On the same day that the brines study was published in Nature, the OSIRIS-REx team also published another study in the journal Nature Astronomy in which mass spectrometry revealed that the Bennu samples contained 14 of 20 amino acids found in Earth biology as well as all five nucleobases found in DNA and RNA.
“The fact that we find these prebiotic molecules is very interesting because it shows us that all these different parts of the solar system are all connected,” said Gainsforth. “We know that life emerged on Earth, and I’m hopeful that we might find signs of life elsewhere in the solar system.”
Those potential signs of life might one day be detected by rovers or probes in situ.

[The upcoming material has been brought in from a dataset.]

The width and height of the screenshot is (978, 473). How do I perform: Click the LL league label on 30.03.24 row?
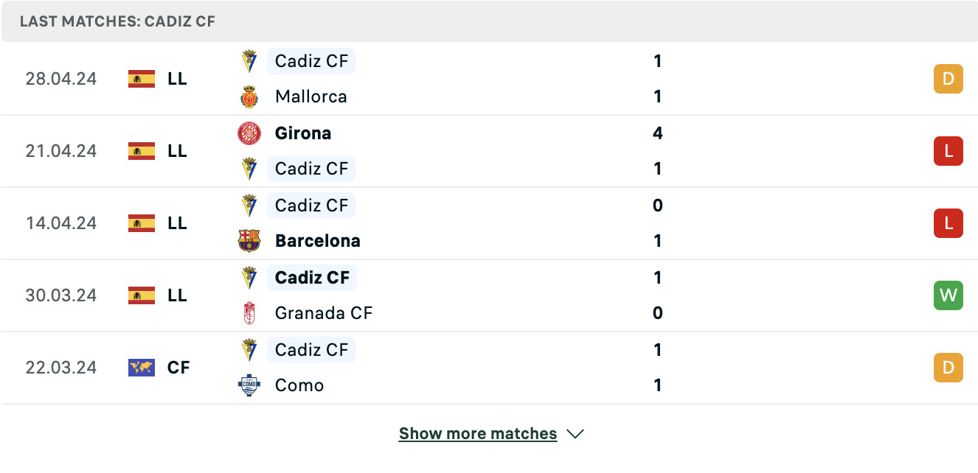tap(177, 295)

SSL planetary scientist Anna Butterworth is currently developing an instrument for measuring amino acids and trace organic molecules. The Lab-on-a-chip Organic Analyzer is intended for use on a possible flyby mission to an icy moon like Enceladus. If such future missions detect potential signs of life, samples may still have to be returned to Earth for deeper analysis. NASA’s Perseverance rover has been collecting and storing rock samples on Mars since 2021, but a follow-up mission to collect the samples is still in the planning stages.
Until they can get their hands on a sample from Mars, Enceladus or another extraterrestrial body, Gainsforth and Welten aim to make the most of the samples they already have. They’re confident that the diverse team at SSL will tease out even more exciting finds from Bennu.
“We have an unusual mix of people here including engineers, technicians and machinists that help us come up with solutions that scientists alone might not think of,” said Welten.